The report’s authors detail a growing number of medically unnecessary impediments to abortion care, including:

  • Mandated counseling: 19 states require providers to give or offer verbal or written statements that are medically inaccurate, biased, or false. In 12 of those states, patients must be told fetuses can feel pain, despite the lack of scientific evidence. In nine states, the written statements stress the negative emotional effect of abortion, including depression and suicidal thoughts, even though the American Psychological Association has said the “overwhelming majority” of pregnant people feel relief after the procedure, rather than regret.
  • Mandatory ultrasounds: 13 states have passed laws to require ultrasounds before abortion care, and of those, five include a requirement that the providers display and describe the image even if the patient doesn’t wish to see it.
  • State-sanctioned delays: 31 states have passed laws to delay abortion care, typically 24 hours, with Missouri, North Carolina, Oklahoma, South Dakota, and Utah forcing a patient to wait 72 hours in the off chance that pregnant people might change their mind—a common anti-choice argument.
  • Onerous facility requirements: Nearly half of all states require abortion clinics to be outfitted like ambulatory surgical centers, despite research that indicates abortion procedures often are safer than wisdom teeth removal, which is performed in a dentist’s office.
  • Medication abortion restrictions: 19 states have passed measures to bar providers from administering medication abortion via telemedicine, with six states having “passed laws preventing providers from administering medication abortion in accordance with the standard of care that reflects the most up-to-date evidence.”

Major medical organizations oppose “this trend of political interference in medical decision-making,” according to the report. And courts have moved to block some of these anti-choice measures pushed by Republican-held legislatures across the country.
■ ■ ■ ■ ■
**TASK STATEMENT**
Copy the passage on abortion restrictions word for word, from "The report’s authors" to "rather than regret.".

Stored data entries:
■ ■ ■ ■ ■
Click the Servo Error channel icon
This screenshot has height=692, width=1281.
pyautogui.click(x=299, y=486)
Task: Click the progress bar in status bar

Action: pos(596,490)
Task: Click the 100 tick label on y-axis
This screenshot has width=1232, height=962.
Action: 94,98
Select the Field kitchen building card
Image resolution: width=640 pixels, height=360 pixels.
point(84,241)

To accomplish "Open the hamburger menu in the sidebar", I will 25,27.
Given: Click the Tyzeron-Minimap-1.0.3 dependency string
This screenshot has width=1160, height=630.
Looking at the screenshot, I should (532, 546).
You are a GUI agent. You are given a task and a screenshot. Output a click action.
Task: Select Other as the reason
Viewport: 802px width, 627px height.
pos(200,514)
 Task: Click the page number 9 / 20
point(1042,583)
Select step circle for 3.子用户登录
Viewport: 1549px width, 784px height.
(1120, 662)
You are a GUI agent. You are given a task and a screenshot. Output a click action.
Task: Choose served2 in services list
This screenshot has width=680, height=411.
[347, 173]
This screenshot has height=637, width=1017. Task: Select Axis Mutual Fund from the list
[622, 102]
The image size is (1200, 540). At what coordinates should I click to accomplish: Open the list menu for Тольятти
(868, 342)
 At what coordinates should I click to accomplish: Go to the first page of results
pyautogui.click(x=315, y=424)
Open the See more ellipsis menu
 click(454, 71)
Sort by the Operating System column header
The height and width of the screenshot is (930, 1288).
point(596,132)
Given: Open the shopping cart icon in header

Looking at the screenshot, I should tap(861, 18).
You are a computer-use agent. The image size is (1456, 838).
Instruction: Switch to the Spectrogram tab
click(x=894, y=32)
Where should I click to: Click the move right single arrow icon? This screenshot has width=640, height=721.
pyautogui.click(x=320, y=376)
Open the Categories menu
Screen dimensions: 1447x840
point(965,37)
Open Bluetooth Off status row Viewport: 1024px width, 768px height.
■ ■ ■ ■ ■
**EXERCISE RESULT**
The report’s authors detail a growing number of medically unnecessary impediments to abortion care, including:

  • Mandated counseling: 19 states require providers to give or offer verbal or written statements that are medically inaccurate, biased, or false. In 12 of those states, patients must be told fetuses can feel pain, despite the lack of scientific evidence. In nine states, the written statements stress the negative emotional effect of abortion, including depression and suicidal thoughts, even though the American Psychological Association has said the “overwhelming majority” of pregnant people feel relief after the procedure, rather than regret.